Help me understand
Okay so I have been gone for a couple of months due to my mother having a health scare where she nearly died. She was in hospital for two months after her sodium levels tanked so bad that she passed out, fell, and broke her back. She then had days where she couldn't communicate, started having seizures, and didn't know who I was. Thankfully she recovered from that but I was the one that volunteered to go down and take care of her because she was not able to be alone.
Anyway, at home I am for the most part on task with what I'm supposed to eat and I do well with my weight loss and not putting junk in my body. When I go to the states to be with mom or my daughter and her family, I end up eating junk pretty much the whole time and I don't understand why. The first time I went it was for 3 weeks and when I got home I had gained 2 pounds but no biggie since I lost 20 the next month that I was home.
This time I was gone for another 3 1/2 weeks and again it was constant eating crap. Of course I can't eat much but that didn't stop me from eating chinese, mexican, cracker crust pizza, chicken fried steak, and the other junk like ice cream and cookies or cakes etc. When I got back home I had not gained any weight thank goodness but only had lost 4 pounds when I could have lost so much more by just following my program like I do at home.

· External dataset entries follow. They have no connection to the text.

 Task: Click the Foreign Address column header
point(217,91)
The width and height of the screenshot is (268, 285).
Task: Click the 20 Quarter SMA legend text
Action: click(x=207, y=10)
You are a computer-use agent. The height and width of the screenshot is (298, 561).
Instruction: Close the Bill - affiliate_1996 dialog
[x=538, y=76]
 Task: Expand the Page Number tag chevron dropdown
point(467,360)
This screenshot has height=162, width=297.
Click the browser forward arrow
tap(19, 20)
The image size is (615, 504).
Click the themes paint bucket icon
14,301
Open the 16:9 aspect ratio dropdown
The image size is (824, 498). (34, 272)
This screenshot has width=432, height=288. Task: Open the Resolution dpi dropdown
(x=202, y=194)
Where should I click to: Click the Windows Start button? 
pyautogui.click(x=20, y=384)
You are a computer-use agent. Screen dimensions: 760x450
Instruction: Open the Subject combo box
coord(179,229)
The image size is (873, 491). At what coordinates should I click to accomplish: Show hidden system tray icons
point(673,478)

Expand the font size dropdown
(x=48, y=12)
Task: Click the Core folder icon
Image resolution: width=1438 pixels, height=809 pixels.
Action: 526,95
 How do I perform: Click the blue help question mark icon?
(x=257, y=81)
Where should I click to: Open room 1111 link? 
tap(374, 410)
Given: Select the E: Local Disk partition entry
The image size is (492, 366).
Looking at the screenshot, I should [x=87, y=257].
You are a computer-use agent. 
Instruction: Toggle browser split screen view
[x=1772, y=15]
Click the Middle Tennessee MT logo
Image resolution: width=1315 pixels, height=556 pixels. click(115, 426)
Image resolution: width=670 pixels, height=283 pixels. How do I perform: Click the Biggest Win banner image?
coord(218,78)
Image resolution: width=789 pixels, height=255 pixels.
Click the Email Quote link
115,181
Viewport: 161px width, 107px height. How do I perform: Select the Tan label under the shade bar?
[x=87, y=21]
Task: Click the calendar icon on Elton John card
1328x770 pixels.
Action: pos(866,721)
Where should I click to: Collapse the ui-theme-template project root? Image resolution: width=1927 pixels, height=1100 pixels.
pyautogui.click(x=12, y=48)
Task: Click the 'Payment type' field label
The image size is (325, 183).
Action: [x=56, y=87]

My question for those that may find they do this when they aren't at home is why do you think we do this? I don't know if I was emotionally eating or just wanted to eat what everyone else was eating or what the heck is going on. I am back home and right back on track but I have been thinking about this and thought I would see if anyone else goes through this.
Thanks for taking the time to read and oh yeah I'm finally in Onederland woohoo. Of course I would have been here sooner but I was eating like I had never had those foods before. It really is a struggle and I don't understand it.
The first 18 months after surgery is a honeymoon period where you will still have weight loss, even when eating foods that are not really healthy. This is the time to learn how to avoid those foods. Most of us have worked with a therapist to get those issues under control.
I am sorry that your mother had those problems. You need to work on the food issues and develop other ways to deal with stress than food. As time goes on, your body will not be so forgiving of the bad choices and many people regain a significant amount or even all of the lost weight.
Use this honeymoon period to work on these issues so you will make healthy food choices in the future.
Real life begins where your comfort zone ends
White Dove you are so right and so informative as always. It is such a struggle during a crisis for me and yep I definitely need to get this under control. I think you are right on the money about working with a therapist, especially at this time of craziness in the world. At home I never have problems eating healthy because I don't allow junk in the house but away from home, it's everywhere and it's like a lost friend calling me home lol. Thank you for your input. I appreciate it so much.